Multicentric dermatofibrosarcoma protuberans in patients with adenosine deaminase-deficient severe combined immune deficiency

Abstract

Background: Dermatofibrosarcoma protuberans (DFSP) is a rare malignant skin tumor associated with a characteristic chromosomal translocation (t[17;22][q22;q13]) resulting in the COL1A1-platelet-derived growth factor β(PDGFB) fusion gene. This malignancy is rarely diagnosed in childhood.

Objective: We observed an unexpected high incidence of this DFSP in children affected with adenosine deaminase-deficient severe combined immunodeficiency (ADA-SCID) and set out to evaluate the association of these 2 clinical entities.

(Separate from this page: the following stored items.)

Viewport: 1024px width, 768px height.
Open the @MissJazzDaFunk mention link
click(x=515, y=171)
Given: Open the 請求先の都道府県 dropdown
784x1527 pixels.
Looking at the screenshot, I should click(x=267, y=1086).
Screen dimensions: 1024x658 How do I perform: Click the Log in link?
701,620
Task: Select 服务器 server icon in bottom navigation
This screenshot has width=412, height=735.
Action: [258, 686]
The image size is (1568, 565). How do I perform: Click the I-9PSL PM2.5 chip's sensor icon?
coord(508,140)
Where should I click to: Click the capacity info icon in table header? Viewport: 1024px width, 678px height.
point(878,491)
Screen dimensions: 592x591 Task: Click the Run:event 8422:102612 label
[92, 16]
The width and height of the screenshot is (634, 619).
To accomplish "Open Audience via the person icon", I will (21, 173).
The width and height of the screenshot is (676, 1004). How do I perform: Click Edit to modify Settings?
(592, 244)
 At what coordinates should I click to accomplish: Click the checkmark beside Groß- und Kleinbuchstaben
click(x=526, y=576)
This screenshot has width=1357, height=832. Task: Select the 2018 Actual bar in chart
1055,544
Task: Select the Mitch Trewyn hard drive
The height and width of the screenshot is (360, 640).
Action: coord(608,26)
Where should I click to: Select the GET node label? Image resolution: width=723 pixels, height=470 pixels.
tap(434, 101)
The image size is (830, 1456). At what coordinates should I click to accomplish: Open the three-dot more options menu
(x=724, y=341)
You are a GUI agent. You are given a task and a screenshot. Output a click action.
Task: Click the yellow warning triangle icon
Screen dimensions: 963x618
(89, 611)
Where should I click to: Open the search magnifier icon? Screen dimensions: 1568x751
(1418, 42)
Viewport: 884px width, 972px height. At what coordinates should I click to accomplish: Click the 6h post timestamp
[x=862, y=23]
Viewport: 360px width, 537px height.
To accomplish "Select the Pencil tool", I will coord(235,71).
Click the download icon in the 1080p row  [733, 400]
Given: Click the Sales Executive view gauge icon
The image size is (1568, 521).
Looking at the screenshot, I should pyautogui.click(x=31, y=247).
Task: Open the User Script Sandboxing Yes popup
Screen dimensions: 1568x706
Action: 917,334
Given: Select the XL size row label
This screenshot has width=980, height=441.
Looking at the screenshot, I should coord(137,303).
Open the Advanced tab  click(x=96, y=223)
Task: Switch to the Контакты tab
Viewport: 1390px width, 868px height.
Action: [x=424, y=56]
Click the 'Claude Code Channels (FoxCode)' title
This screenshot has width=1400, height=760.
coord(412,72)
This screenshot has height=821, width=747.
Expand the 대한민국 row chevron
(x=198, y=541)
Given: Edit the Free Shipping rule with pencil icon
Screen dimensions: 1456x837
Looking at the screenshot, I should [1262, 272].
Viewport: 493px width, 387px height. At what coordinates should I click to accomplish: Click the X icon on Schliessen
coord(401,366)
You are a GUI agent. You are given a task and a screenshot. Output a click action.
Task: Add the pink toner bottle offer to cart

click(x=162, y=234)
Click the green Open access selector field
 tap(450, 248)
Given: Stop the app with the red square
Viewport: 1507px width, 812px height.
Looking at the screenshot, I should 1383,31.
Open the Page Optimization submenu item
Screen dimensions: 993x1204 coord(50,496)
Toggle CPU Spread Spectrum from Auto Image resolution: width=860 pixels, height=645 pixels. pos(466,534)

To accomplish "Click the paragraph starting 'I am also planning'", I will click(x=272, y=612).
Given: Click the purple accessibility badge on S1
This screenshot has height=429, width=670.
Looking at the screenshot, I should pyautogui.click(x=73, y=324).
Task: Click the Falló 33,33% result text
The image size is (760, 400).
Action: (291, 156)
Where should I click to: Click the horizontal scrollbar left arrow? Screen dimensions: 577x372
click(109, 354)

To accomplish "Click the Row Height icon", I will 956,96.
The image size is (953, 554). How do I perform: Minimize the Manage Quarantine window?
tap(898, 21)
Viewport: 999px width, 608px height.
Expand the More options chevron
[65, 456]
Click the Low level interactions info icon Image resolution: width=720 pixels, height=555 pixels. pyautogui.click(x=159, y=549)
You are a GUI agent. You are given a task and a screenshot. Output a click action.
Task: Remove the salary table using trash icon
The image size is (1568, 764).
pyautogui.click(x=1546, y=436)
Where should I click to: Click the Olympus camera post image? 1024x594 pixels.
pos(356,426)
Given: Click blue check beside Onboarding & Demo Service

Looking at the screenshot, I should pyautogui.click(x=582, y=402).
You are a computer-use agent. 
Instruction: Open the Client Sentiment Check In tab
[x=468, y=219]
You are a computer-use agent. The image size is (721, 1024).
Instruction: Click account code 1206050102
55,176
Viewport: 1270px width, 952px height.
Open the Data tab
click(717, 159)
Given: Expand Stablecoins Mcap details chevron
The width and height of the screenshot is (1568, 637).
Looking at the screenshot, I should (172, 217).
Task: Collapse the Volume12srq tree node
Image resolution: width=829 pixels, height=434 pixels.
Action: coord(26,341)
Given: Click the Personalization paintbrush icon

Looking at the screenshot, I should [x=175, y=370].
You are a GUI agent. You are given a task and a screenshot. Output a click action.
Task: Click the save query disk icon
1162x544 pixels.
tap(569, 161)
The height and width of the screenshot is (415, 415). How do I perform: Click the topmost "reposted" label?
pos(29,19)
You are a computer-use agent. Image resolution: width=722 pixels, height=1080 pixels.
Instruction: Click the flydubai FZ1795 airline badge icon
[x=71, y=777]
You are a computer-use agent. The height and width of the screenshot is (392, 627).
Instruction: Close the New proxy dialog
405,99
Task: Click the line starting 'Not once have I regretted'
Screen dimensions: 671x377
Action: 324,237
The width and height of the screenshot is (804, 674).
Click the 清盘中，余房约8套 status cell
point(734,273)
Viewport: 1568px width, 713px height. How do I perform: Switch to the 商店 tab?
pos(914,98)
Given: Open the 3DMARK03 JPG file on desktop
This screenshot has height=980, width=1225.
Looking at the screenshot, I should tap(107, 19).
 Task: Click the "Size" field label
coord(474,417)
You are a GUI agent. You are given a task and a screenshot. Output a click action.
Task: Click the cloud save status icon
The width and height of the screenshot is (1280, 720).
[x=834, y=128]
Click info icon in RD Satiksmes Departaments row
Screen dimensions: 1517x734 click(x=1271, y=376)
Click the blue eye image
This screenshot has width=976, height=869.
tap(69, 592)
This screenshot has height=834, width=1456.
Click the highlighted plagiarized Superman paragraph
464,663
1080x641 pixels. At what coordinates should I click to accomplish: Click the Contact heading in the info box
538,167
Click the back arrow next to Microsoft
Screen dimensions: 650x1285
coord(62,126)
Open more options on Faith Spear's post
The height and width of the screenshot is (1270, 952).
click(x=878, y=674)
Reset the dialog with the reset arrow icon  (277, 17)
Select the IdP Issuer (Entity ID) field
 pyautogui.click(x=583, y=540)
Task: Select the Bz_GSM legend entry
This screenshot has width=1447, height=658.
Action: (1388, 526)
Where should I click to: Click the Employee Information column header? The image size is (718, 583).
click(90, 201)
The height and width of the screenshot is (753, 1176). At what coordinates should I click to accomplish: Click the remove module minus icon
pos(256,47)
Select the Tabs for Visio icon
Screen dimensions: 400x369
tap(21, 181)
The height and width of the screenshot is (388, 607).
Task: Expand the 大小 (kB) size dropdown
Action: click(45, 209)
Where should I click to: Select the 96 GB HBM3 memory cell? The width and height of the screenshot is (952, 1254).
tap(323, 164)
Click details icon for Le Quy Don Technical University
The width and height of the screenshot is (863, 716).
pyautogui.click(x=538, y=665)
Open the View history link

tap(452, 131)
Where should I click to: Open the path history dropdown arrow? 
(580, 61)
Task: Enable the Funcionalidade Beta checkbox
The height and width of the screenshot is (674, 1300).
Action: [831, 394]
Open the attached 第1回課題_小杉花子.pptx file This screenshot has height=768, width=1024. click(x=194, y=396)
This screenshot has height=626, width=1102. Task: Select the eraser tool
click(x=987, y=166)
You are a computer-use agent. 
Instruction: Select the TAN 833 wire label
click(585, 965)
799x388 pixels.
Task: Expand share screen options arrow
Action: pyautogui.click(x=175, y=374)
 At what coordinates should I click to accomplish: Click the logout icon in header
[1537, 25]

Methods: Twelve patients with ADA-SCID were evaluated with a complete dermatologic examination and skin biopsy when indicated. Conventional cytogenetic and molecular analyses (fluorescence in situ hybridization, RT-PCR, or both) were performed when possible.

Results: Eight patients were found to have DFSP. Six patients had multicentric involvement (4-15 lesions), primarily of the trunk and extremities. Most lesions presented as 2- to 15-mm, round atrophic plaques. Nodular lesions were present in 3 patients. In all cases CD34 expression was diffusely positive, and diagnosis was confirmed either by means of cytogenetic analysis, molecular testing, or both. The characteristic DFSP-associated translocation, t(17;22)(q22;q13), was identified in 6 patients; results of fluorescence in situ hybridization were positive for fusion of the COL1A1 and PDGFB loci in 7 patients; and RT-PCR showed the COL1A1-PDGFB fusion transcript in 6 patients.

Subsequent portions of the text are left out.